The ladder-quality-order skill performs pairwise quality comparisons of research designs within a topic using five substantive dimensions (D1–D5: meaningfulness, skill-research value, DARE usability, layer respect, and prerequisite firmness). It ranks n samples against an intended quality order, outputs a Kendall tau correlation score and endpoint stability metrics, and flags when top and bottom designs become indistinguishable. Use this to validate whether interpolated research quality gradients maintain monotonic separation and resist framing-based confounds.

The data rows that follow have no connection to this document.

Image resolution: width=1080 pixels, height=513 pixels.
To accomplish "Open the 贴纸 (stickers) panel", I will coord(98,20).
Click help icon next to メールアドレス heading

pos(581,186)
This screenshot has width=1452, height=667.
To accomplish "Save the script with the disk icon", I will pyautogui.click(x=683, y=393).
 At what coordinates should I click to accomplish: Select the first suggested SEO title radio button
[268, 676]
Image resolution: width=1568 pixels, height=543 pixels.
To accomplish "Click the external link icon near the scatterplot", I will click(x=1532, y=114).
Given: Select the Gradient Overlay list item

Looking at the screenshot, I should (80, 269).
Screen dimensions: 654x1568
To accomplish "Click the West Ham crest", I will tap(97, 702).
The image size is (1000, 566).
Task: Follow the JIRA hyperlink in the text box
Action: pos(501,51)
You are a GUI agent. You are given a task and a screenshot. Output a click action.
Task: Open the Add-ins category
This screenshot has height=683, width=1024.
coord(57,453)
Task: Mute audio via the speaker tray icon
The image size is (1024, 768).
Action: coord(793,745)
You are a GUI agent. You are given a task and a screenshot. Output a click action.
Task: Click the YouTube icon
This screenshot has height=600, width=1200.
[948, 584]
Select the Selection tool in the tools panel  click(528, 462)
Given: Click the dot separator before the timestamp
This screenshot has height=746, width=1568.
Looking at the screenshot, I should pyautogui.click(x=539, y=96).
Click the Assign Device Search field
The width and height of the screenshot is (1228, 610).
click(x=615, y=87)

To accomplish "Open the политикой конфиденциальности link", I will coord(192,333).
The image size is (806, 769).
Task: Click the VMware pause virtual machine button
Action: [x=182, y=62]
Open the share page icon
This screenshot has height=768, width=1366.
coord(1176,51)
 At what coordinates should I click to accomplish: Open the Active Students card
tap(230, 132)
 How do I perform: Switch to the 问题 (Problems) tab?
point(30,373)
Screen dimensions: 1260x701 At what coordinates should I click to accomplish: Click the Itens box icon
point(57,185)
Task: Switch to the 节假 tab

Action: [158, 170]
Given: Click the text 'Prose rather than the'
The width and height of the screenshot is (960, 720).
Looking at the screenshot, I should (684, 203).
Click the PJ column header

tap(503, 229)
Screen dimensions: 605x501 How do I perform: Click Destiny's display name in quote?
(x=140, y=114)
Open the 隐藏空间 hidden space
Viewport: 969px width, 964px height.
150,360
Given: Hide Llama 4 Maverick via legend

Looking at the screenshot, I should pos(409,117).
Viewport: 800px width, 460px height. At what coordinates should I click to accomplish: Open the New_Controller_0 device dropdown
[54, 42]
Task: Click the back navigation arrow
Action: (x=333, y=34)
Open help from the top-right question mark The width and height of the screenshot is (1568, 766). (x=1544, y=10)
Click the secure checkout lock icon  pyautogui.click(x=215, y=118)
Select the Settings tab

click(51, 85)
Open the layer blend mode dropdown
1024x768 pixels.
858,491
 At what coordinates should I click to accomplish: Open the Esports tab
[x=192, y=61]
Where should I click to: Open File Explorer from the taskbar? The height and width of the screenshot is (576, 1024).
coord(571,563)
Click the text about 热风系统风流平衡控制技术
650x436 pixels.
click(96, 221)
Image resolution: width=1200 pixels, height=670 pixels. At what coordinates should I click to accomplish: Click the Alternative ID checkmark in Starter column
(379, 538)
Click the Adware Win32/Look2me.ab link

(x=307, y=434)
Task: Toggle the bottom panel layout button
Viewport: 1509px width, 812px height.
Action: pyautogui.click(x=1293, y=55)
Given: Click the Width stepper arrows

View source Repository: de-anthropocentric-research-engine

Install in Claude Code

Copy

git clone --depth 1 https://github.com/yogsoth-ai/de-anthropocentric-research-engine /tmp/ladder-quality-order && cp -r /tmp/ladder-quality-order/self-iteration/2026-06-06-probe-pretrain/skills/ladder-quality-order ~/.claude/skills/ladder-quality-order

Then start a new Claude Code session; the skill loads automatically.

Definition

SKILL.md

# ladder-quality-order (loss-2)

You receive: the n samples under one topic, each with (research_graph, research_result),
plus their intended_order (the id order from the interpolator: id0 should be best ->
idN-1 should be worst).

## Task (pairwise ranking, no absolute scores)
1. Enumerate all i<j pairs; for each pair ask: **in the D1-D5 sense, which research design
   is more substantive?** (D1 more meaningful / D2 more skill-research value / D3 more
   usable to DARE / D4 better respects the 4 layers / D5 firmer prerequisites). Output
   winner + a one-line reason.
2. Aggregate into an induced order; compute Kendall tau against intended_order.
3. Endpoints: directly compare id0 vs idN-1; across K repeats, check whether id0 wins stably.

## Output (JSON)
{"tau": float, "monotonicity_pass": bool,   // tau>=0.7 and no endpoint inversion
 "endpoint_separation_pass": bool,          // id0 wins >= K-allowance of K repeats
 "rigor_floor_flag": bool,                  // if id0 ~ idN-1 endpoints collapse (feed risk register)
 "pairwise_log": [{i,j,winner,reason}]}

## check-blind contract (hard constraint)
- The judge prompt may use **only** D1-D5 wording.
- **Forbidden**: 32-check vocabulary, 6-primitive, "pseudo-good/novel-good" categories,
  any detection signature.
- z-perp-C: on the B1 confound triplet (same substance, different framing) your order
  **must stay invariant**; if it varies with framing -> you were dragged by the confound,
  tighten back to D1-D5 substance.